Chinese dog-meat dilemma: to eat or not to eat?
- Published
The Chinese pet industry is reportedly booming - like almost everything else associated with middle-class lifestyles in this country.
The veterinary and animal-grooming market is said to be worth well over $1bn (£1.7bn) a year and is predicted to grow rapidly, external.
The latest trend? Dogs with perms that make them look like pandas, external.
So no wonder then that the dog-eating festival due to take place in the southern city of Yulin this weekend is drawing more than a few negative comments.
The other thing associated with the rise of China's middle class is of course the rise of social media, with something not far off 400 million people now regularly accessing the internet via their smartphones.
So those not preening their pooches have been busily tweeting.
"I just want to say, have you ever seen a pig protecting its master? Have you ever seen guide-ducks or police chickens?" one asks. "When you come home, will your fish come and greet you at the door? Dogs are different."
There has been opposition to the Yulin festival before, but this year for some reason, the outpouring of outrage on social media appears more intense than ever.
Unwanted attention
In addition, the controversy has drawn interest from overseas newspapers and broadcasters.
Of course, international animal welfare charities have long accused the dog meat trade of using cruel methods of transport and slaughter.
In response, there are reports that the festival quietly opened a week early this year and that some restaurants in Yulin have taken down signs advertising dog meat on the menu.
The practice of eating dogs in Asia goes back centuries.
The Yulin festival falls this weekend because, apparently, some people believe that eating dog on midsummer's day brings health-giving benefits.
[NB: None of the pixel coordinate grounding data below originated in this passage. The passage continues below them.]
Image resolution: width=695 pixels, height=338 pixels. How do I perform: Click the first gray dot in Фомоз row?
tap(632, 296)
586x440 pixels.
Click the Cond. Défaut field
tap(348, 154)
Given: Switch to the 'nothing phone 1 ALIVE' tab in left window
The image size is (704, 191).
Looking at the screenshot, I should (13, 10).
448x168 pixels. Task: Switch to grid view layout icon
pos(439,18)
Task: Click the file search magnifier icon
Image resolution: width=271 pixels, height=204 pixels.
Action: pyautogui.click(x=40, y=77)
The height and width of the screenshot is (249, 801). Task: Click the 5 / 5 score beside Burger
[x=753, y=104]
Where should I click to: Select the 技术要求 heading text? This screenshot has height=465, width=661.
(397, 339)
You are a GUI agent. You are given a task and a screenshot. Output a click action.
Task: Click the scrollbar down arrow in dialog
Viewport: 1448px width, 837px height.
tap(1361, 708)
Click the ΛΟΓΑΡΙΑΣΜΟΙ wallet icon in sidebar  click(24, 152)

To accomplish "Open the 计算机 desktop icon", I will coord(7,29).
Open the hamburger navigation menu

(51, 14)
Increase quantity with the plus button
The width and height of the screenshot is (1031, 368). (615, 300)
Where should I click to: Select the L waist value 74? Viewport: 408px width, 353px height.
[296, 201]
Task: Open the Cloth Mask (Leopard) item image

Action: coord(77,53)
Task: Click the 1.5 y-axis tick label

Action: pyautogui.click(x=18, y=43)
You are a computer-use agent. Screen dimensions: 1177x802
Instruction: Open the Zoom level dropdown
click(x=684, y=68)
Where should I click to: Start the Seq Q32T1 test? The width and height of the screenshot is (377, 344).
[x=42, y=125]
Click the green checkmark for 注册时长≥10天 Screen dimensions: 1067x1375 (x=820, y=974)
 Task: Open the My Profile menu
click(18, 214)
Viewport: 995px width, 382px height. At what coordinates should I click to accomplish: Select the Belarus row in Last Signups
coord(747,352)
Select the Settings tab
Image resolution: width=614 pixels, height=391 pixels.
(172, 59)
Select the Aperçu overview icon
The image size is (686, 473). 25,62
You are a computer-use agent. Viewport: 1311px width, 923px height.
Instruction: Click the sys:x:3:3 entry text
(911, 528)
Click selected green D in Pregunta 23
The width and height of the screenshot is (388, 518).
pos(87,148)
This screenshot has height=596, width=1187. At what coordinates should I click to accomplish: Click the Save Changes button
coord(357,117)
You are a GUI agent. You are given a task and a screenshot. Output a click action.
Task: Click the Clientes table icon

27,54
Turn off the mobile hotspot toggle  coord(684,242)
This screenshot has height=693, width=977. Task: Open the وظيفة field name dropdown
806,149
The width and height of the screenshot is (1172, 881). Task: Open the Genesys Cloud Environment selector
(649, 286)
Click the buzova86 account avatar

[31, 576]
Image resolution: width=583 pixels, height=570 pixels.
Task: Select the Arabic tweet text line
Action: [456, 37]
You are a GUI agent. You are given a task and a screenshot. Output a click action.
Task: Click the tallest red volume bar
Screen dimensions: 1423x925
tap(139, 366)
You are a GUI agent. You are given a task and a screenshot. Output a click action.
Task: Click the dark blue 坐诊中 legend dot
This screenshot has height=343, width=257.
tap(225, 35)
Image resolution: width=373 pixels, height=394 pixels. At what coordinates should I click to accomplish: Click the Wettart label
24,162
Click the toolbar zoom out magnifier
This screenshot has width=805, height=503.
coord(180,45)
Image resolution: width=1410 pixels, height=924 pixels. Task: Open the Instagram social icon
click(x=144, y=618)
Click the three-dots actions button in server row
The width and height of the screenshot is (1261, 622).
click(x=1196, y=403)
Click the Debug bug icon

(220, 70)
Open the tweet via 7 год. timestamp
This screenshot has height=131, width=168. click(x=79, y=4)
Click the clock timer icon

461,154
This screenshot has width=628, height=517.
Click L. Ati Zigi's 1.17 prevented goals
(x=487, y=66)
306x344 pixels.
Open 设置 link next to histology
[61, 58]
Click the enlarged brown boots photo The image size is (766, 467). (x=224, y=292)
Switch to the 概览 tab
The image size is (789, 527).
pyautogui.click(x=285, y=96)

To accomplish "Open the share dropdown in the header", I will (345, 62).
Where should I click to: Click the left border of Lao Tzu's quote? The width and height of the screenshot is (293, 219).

South Korea has in recent years faced a similar debate between, on the one side, those with the new sensibilities that come with affluence and urbanisation and, on the other, those defending traditional customs in the face of globalisation.
But while the practice of dog-eating lingers on, there has also long been a concern about the way the debate is framed by the outside world.
Heading off on a reporting assignment to Seoul a few years back, I had lunch in London with a Korean diplomat who begged me never to do a Korean dog-meat story.
He may not have liked the dog industry himself, he said, but he felt that there was a disproportionate amount of international media attention paid to the issue.
A complex cultural difference was being turned it into a crude racial stereotype, the diplomat said.
Social pressure
If there are such arguments being made in China today then they're being drowned out by the barrage of anti-dog meat opinion online.
The 10,000 dogs eaten each year at the Yulin festival may pale into insignificance compared with the 1.7 million pigs that end up on dinner tables every day in China.
However it seems likely that the pressure will prevail in the end. In 2011, the Chinese province of Zhejiang banned a similar festival.
For now it is a topic on which the Chinese authorities are allowing the country's netizens to vent.
But the issue of animal rights is one thing.
There can be no social media campaign for, say, the half a million people in China that Amnesty International estimates are currently enduring punitive detention without charge or trial.
Yulin's dogs may be a reminder of the extraordinary speed with which moral and social concerns can rise to nationwide prominence.
But as China's middle classes grow ever larger so the Communist Party employs an ever-growing army of censors to ensure they know well the limits of their newfound voice.